White Kimchi (non-spicy)

White kimchi refers to any kimchi style made with white cabbage which does not contain red pepper powder (gochugaru). Some believe it pre-dates spicy kimchi in Korea by several hundred years. it is also known as light or sometimes golden kimchi.

This is the “mak” or sliced cabbage style. We also have a more “formal” white kimchi in quarters recipe.

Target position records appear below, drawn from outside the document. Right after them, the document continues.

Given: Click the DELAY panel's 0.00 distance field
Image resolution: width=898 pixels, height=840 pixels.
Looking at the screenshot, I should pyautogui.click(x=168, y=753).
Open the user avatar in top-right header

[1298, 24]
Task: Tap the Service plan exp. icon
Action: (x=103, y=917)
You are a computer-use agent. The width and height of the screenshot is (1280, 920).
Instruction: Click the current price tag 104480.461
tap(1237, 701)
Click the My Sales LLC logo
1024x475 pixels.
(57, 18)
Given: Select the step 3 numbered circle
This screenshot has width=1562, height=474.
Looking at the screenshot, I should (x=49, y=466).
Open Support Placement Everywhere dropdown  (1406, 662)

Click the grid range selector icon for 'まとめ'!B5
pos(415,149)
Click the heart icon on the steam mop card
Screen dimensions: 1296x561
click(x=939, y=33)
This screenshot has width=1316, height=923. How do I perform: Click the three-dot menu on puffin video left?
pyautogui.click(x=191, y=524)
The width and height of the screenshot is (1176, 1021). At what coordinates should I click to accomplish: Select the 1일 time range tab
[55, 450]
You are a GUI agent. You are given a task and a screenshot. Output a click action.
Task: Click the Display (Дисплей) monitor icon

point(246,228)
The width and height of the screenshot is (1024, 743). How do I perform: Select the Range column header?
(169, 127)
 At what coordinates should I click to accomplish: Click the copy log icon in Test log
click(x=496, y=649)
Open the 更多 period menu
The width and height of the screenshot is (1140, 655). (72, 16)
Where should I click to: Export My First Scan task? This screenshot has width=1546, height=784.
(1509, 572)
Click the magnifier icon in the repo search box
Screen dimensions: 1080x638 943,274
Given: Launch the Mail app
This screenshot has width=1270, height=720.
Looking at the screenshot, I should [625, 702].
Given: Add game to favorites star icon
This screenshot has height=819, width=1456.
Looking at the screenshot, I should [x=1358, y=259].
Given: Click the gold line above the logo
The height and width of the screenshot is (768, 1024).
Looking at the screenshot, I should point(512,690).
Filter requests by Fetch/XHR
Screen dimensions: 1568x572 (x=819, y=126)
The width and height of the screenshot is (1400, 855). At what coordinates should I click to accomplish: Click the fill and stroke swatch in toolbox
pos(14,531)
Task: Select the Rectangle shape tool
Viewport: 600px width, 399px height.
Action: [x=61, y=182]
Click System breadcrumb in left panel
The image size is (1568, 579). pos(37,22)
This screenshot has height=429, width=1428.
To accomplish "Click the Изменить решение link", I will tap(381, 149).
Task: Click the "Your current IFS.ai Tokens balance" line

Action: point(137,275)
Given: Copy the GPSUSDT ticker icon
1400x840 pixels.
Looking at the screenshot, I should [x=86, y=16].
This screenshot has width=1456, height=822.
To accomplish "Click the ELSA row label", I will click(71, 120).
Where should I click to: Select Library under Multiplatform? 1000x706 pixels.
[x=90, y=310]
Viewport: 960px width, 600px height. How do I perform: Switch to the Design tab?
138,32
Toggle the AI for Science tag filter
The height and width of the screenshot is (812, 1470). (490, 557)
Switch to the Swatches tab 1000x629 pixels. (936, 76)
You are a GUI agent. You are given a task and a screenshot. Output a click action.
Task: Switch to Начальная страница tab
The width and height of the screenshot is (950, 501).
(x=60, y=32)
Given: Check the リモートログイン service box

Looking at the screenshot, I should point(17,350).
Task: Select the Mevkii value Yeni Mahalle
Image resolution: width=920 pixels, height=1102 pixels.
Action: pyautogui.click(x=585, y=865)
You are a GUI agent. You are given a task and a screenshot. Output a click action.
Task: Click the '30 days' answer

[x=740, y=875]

There are many ways to make white kimchi. Traditional ingredients include Asian pear, carrot, and even mushroom. This recipe includes most of the zingy ingredients of spicy kimchi, but without garlic or red pepper powder. It’s a great option for those who don’t “do” spicy, and a great way to get young children (who haven’t developed a taste for spicy heat) to eat their probiotics!

White Kimchi (Cut)
Prep time
Fermentation time
Yield: 2 quarts
  • 4 lbs/2 kg (about 1 medium-large head) Chinese (Napa) cabbage
  • 1 lb/ ½ kg Korean radish, daikon or other radish
  • 3 oz./100 grams Asian pear (about 1 small or ½ medium fruit)
  • 1 carrot or small beet root, about 50 grams/2 oz.
  • 30 grams (1/2 cup/125 ml) fresh mushrooms, chopped, any variety
  • 40 g garlic cloves, about 4-6 cloves
  • 30 grams (3-inch/13cm) fresh ginger root
  • 4 green onions
  • 1 Tbsp./15 ml tamari (gluten-free) or regular soy sauce
  • 6 Tbsp./120 grams/90 ml fine sea salt or kosher salt
  • 2 quarts/liters filtered water
Soak the Cabbage
  1. Stir salt into water until it dissolves.
  2. Wash and rinse cabbage with fresh water to remove dirt. Remove any outer leaves from the cabbage and set aside. Chop cabbage into 1-inch chunks/strips. Slice the core very thinly. (Some discard the core, but you can slice it and include it).
  3. Peel and cut stems off radish. Cut into ¼"/ 6mm coins using a mandoline or knife.
  4. Add cabbage and radish pieces to the brine in a large container or mixing bowl. Cover with a something to weigh the veggies down so that the contents submrege under the brine. Put a bowl or plate underneath the container to catch excess overflowing brine.Let soak for 3 to 6 hours, or overnight in the refrigerator.
  5. Drain the veggies through a colander, reserving 1 cup/ 250 ml of the brine.
Make Paste
  1. Chop scallions into ½" /13mm slices. Add to work bowl of a food processor or blender.
  2. Peel and roughly chop the garlic and peel and chop the ginger. Add to work bowl.
  3. Roughly chop the carrot and the mushrooms and add to work bowl.
  4. Roughly chop the Asian Pear and add to work bowl.
  5. Add soy sauce to work bowl.
  6. Run food processor until ingredients are all incorporated and a thick paste forms. You can adjust by adding more tamari/soy sauce or reserved brine to make it smoother.
Pack Jar or Crock
  1. Now the fun part! Wear a latex or plastic glove to protect your hands from getting stinky.
  2. Mix the veggies and paste together thoroughly with your hands, coating each piece.
  3. Pack mixed veggies into the fermenting container.
  4. Secure container with a weight and airlock (follow airlock kit instructions if using).
  5. If not using airlock, add a weight on top of the veggies to keep the contents down underneath the brine. Cover container with a dish towel or tea towel to keep out flies and dust. Secure with a rubber band, twist ties or elastic strap.
  6. Store in a dark place in your kitchen for at least 5 days. When you like the taste and texture, remove any airlock or weights, seal lid tightly and transfer to a refrigerator.
  7. Cabbage kimchi will keep in the refrigerator for up to 3 months. After that, it may lose its crunch, and soften up. It's still perfectly fine to eat, but some people prefer to use old kimchi for cooking.